STUDY TEXT: Begin

Damastes

Scientific classification
- Kingdom: Animalia
- Phylum: Arthropoda
- Subphylum: Chelicerata
- Class: Arachnida
- Order: Araneae
- Infraorder: Araneomorphae
- Family: Sparassidae
- Genus: Damastes Simon, 1880
- Type species: D. grandidieri Simon, 1880
- Species: 16, see text

= Damastes (spider) =

Genus of spiders

Damastes is a genus of East African huntsman spiders that was first described by Eugène Louis Simon in 1880. It is classified under the family Sparassidae, though its subfamilial classification remains unclear. The subspecies Damastes coquereli affinis is a nomen dubium.

STUDY TEXT: End
EXERCISE DATA: Begin

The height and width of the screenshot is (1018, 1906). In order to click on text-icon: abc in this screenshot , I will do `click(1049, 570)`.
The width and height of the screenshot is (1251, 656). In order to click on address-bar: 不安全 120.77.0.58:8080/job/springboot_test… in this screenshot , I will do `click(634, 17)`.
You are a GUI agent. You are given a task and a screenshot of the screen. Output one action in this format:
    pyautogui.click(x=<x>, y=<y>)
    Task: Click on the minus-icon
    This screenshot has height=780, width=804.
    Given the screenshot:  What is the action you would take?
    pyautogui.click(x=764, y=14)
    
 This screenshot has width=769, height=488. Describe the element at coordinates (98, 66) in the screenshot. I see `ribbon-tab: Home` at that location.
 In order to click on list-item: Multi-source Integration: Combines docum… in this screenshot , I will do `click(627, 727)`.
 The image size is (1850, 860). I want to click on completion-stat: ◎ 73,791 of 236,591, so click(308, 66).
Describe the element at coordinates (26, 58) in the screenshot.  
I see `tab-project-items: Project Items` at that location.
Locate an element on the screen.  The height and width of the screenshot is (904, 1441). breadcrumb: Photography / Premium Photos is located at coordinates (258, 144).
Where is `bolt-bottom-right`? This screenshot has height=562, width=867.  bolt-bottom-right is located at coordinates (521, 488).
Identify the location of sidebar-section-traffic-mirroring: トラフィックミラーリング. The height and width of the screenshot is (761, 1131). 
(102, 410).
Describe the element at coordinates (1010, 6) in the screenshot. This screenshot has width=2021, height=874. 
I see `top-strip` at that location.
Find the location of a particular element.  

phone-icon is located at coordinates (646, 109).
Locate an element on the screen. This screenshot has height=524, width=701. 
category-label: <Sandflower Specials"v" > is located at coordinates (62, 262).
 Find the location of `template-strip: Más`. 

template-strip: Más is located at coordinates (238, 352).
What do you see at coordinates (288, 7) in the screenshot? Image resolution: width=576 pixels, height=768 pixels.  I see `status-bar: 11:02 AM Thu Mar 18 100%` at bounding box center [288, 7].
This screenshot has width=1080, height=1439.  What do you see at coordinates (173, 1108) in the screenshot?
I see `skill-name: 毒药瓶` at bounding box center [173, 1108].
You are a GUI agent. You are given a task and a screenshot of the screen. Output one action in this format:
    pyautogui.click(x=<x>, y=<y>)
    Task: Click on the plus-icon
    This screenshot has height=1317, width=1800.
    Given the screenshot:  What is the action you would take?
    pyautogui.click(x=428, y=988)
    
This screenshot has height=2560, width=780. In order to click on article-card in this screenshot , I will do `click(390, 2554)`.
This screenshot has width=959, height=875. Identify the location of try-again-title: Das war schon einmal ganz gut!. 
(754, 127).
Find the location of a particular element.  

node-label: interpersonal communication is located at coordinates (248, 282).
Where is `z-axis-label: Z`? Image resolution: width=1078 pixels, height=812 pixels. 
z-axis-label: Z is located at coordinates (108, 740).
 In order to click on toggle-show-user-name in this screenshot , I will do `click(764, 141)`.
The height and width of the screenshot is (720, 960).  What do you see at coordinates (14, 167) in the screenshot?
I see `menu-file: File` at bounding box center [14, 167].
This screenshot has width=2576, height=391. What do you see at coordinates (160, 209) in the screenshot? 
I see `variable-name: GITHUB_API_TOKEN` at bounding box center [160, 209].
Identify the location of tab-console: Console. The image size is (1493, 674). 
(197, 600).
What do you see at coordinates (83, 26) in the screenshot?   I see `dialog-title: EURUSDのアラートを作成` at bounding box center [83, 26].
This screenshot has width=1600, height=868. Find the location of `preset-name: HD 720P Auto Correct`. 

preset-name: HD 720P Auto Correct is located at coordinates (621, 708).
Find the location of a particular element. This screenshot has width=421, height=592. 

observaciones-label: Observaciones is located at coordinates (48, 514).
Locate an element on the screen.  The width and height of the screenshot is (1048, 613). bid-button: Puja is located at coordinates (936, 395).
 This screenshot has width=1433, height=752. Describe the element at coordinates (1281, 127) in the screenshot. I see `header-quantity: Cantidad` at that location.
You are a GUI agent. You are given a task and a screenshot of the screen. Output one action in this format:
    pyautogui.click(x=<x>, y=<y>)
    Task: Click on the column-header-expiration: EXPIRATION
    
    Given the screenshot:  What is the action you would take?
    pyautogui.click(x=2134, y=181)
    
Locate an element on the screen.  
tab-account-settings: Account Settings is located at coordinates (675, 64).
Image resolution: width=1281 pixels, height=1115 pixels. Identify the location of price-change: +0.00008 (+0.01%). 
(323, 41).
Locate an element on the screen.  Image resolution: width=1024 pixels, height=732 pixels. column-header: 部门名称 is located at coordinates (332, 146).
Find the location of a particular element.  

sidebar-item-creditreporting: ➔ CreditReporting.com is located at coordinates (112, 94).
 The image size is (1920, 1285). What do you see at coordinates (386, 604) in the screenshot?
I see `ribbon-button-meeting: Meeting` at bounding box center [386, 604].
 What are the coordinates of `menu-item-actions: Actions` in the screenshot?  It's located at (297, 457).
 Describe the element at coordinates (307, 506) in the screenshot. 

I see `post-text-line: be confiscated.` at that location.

EXERCISE DATA: End

PROBLEMS AND TASKS:
1. List each taxon named in the Damastes text's scientific classification, from kingdom through genus.
2. Rewrite the Damastes text from "Genus of spiders" to "a nomen dubium.", switching "huntsman" to "giant crab".

ANSWERS FOR EACH ITEM:
1. Animalia, Arthropoda, Chelicerata, Arachnida, Araneae, Araneomorphae, Sparassidae, Damastes

2.
Genus of spiders

Damastes is a genus of East African giant crab spiders that was first described by Eugène Louis Simon in 1880. It is classified under the family Sparassidae, though its subfamilial classification remains unclear. The subspecies Damastes coquereli affinis is a nomen dubium.